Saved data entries
※ ※ ※

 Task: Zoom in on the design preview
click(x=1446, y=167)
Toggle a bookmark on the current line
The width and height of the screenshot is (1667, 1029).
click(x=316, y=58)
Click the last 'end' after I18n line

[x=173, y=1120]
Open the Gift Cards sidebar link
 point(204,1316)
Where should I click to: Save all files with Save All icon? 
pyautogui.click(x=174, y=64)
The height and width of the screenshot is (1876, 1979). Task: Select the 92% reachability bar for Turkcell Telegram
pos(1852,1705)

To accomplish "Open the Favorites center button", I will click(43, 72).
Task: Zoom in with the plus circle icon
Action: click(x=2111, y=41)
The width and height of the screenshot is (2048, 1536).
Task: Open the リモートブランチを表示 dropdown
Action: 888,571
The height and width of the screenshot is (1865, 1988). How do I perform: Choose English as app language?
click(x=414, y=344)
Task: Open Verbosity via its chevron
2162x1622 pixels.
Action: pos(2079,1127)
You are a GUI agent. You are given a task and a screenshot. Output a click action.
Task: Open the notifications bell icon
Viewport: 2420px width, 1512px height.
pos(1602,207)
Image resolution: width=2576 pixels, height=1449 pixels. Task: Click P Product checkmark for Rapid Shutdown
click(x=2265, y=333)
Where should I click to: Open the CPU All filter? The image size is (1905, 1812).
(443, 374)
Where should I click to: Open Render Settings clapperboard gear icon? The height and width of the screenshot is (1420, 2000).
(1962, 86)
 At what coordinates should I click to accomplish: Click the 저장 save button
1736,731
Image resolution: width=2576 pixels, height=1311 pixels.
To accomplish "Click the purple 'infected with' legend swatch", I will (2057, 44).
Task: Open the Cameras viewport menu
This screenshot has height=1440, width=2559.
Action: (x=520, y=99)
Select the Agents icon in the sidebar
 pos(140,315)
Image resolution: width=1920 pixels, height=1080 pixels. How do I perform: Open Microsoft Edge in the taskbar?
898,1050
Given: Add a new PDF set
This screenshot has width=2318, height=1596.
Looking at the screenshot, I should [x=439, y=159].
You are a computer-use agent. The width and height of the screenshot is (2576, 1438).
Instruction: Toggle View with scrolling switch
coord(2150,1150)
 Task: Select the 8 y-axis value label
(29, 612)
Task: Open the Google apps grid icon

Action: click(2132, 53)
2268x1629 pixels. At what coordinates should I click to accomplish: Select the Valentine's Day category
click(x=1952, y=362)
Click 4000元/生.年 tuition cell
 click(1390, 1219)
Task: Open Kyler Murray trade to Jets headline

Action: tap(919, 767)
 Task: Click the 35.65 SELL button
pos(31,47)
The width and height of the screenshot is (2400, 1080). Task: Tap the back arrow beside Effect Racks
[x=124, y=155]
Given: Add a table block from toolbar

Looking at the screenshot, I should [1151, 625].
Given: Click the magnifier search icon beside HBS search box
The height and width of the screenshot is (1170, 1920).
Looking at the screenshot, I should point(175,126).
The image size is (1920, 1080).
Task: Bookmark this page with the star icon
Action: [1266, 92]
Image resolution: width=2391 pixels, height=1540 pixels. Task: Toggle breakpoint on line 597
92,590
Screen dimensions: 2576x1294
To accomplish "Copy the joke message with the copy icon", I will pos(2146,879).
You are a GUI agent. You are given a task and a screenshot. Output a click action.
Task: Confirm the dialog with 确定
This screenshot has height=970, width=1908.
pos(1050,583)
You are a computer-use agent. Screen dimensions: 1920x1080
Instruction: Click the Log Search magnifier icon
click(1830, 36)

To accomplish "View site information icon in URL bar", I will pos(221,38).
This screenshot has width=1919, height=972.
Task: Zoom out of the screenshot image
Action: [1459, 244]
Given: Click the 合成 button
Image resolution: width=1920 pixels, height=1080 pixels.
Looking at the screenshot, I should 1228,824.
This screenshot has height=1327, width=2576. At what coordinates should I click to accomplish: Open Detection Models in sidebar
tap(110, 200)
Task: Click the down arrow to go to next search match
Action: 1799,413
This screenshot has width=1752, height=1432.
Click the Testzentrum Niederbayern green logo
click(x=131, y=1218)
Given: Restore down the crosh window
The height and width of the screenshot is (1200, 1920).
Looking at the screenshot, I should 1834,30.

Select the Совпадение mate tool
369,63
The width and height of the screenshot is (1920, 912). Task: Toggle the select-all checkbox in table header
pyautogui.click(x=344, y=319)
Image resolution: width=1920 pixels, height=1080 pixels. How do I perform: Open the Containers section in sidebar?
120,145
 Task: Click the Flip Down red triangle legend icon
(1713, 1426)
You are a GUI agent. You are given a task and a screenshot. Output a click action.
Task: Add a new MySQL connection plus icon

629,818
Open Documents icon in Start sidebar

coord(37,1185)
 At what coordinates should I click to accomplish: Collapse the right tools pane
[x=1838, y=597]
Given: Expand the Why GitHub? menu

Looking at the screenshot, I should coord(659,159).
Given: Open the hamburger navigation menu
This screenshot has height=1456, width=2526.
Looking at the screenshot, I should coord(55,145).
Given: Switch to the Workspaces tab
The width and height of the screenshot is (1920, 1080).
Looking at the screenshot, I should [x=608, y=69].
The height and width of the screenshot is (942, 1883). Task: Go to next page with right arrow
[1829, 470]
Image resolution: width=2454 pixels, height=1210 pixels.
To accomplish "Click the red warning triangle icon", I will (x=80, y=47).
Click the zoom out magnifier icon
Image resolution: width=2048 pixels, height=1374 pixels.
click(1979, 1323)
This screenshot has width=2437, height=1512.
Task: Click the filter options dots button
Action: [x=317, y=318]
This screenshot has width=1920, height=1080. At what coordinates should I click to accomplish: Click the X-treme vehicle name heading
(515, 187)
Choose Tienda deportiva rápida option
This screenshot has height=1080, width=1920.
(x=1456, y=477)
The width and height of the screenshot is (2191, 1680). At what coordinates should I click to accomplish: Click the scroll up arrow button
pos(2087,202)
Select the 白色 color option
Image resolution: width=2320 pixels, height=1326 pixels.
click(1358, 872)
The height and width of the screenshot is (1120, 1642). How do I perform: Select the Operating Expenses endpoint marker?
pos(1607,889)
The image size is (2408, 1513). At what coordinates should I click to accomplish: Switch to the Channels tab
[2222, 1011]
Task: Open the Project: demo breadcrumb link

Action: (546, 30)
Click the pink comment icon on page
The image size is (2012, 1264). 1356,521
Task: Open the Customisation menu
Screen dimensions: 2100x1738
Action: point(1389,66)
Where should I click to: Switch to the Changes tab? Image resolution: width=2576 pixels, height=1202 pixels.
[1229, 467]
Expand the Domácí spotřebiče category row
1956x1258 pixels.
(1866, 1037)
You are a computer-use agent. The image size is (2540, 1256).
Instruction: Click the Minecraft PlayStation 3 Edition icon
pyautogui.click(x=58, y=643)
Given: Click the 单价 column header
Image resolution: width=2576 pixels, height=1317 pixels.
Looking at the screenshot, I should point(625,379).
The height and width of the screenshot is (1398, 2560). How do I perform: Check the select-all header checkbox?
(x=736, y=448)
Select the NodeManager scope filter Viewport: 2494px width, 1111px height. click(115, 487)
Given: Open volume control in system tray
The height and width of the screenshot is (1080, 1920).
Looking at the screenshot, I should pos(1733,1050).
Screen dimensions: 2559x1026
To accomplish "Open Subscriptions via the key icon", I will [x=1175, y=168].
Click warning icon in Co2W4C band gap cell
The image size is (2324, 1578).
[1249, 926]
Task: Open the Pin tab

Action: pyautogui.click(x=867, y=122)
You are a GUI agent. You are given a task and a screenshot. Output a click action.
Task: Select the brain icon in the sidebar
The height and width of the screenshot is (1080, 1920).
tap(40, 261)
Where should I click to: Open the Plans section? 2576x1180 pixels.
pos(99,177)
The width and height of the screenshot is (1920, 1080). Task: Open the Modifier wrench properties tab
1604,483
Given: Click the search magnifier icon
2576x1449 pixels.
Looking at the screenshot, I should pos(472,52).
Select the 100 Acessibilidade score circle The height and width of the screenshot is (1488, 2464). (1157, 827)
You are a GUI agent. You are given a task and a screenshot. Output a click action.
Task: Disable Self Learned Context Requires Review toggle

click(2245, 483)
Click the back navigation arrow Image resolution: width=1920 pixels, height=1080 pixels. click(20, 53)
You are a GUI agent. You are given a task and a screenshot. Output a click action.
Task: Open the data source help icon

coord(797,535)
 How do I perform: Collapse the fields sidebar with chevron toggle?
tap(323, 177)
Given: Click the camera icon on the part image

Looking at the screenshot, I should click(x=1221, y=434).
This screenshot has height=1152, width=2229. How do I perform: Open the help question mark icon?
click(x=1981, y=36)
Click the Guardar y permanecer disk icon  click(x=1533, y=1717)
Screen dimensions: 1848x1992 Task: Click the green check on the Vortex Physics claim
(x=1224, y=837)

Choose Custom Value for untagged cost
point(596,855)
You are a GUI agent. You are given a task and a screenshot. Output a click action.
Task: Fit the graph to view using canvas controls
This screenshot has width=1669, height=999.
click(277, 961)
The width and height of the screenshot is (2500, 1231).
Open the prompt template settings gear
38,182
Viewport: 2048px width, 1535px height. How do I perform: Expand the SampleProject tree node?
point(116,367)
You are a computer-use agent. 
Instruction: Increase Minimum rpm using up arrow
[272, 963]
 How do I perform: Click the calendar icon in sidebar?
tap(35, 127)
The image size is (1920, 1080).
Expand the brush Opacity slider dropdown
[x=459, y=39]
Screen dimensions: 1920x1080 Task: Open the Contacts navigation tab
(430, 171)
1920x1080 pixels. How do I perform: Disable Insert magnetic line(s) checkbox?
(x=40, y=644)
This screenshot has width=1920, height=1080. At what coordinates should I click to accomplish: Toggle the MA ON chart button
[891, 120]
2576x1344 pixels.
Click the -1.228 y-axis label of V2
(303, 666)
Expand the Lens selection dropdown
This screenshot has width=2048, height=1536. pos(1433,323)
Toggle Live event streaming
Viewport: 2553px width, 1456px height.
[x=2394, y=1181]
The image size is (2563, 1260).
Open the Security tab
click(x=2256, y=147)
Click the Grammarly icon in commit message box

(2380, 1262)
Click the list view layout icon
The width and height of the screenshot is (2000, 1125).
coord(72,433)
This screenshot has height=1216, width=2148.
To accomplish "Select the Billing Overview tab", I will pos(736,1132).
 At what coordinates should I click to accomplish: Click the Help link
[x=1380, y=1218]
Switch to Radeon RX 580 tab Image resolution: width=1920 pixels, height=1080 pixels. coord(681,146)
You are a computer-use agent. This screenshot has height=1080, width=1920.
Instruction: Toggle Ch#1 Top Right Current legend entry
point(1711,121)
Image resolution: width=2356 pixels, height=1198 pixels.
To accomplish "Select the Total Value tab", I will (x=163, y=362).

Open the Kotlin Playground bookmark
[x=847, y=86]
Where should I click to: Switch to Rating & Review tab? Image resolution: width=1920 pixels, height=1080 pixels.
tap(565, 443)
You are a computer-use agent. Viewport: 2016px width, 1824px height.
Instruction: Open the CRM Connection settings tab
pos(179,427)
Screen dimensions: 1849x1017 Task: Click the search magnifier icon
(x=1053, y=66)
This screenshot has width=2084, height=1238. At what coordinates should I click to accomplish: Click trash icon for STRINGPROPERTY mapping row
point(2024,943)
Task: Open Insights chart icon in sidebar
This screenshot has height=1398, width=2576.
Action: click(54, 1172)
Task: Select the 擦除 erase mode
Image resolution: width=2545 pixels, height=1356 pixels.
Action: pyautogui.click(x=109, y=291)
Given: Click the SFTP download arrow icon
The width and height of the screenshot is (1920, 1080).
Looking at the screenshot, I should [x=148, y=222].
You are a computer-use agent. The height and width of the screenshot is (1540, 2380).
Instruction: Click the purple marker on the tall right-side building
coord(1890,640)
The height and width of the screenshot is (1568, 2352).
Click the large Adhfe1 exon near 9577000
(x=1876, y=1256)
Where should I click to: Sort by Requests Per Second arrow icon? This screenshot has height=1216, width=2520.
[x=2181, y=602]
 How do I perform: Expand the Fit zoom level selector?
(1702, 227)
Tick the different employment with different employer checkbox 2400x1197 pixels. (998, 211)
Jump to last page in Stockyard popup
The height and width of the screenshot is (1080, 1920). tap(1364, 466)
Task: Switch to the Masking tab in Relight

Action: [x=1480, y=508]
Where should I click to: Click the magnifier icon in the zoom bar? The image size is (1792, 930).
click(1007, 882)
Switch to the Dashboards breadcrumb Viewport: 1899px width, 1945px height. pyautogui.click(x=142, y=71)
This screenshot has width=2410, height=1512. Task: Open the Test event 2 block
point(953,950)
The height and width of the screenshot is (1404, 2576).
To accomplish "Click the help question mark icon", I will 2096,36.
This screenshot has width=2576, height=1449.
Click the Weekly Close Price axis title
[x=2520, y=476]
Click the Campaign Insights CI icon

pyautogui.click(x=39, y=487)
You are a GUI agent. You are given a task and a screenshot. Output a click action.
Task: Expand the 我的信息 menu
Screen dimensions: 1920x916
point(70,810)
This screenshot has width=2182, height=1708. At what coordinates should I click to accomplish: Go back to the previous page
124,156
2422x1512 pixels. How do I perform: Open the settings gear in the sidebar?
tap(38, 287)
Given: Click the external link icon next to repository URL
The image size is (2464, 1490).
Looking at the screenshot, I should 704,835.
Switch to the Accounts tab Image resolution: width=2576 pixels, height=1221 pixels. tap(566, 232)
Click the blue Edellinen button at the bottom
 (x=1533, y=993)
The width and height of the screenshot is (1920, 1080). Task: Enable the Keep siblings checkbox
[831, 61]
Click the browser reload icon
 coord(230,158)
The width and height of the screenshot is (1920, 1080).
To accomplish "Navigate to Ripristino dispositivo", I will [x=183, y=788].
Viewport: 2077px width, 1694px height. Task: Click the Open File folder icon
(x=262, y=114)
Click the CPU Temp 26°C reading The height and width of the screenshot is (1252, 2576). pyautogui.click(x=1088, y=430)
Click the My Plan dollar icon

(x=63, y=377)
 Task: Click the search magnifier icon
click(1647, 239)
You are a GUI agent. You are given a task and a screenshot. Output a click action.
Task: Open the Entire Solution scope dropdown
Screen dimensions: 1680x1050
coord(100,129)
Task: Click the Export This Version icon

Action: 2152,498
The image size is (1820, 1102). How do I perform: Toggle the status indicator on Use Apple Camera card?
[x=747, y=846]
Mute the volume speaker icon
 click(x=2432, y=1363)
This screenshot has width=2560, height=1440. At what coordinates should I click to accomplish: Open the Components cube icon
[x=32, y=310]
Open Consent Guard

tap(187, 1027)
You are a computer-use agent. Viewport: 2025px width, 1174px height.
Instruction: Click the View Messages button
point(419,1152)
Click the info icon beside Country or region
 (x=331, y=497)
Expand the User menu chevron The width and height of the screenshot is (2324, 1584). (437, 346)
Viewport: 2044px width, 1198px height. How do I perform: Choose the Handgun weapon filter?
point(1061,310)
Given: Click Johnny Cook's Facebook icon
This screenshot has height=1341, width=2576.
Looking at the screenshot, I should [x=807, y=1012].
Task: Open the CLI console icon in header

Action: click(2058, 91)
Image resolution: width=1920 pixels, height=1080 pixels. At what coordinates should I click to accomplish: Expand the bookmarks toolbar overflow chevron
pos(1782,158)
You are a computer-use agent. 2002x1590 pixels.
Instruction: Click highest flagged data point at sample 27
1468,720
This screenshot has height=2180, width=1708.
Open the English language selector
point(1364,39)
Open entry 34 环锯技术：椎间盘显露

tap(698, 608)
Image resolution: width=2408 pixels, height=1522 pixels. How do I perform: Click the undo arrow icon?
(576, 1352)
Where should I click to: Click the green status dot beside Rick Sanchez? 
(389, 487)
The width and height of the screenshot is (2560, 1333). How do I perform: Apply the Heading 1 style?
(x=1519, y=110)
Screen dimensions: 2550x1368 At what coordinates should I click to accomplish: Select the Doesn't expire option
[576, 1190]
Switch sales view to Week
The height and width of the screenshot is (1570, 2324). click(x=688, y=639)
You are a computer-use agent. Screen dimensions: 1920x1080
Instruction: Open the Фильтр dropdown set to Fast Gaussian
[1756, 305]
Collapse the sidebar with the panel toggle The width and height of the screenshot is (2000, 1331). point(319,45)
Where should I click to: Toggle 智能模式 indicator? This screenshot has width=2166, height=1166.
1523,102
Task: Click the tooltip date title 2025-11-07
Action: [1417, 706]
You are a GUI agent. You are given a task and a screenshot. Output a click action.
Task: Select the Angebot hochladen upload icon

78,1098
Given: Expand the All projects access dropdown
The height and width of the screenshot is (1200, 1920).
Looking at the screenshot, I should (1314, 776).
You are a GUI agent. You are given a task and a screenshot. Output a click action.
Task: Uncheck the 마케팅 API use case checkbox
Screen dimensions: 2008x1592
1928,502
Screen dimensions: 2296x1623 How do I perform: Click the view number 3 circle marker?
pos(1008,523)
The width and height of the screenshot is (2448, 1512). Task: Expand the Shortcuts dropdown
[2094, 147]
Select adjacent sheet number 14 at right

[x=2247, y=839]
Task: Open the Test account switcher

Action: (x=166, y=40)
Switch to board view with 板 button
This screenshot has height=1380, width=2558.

※ ※ ※

• TASK PROMPT: Lines that contain "scope" are to be copied from the records above.

• TASK OUTPUT:
Select the NodeManager scope filter Viewport: 2494px width, 1111px height. click(115, 487)
Task: Open the Entire Solution scope dropdown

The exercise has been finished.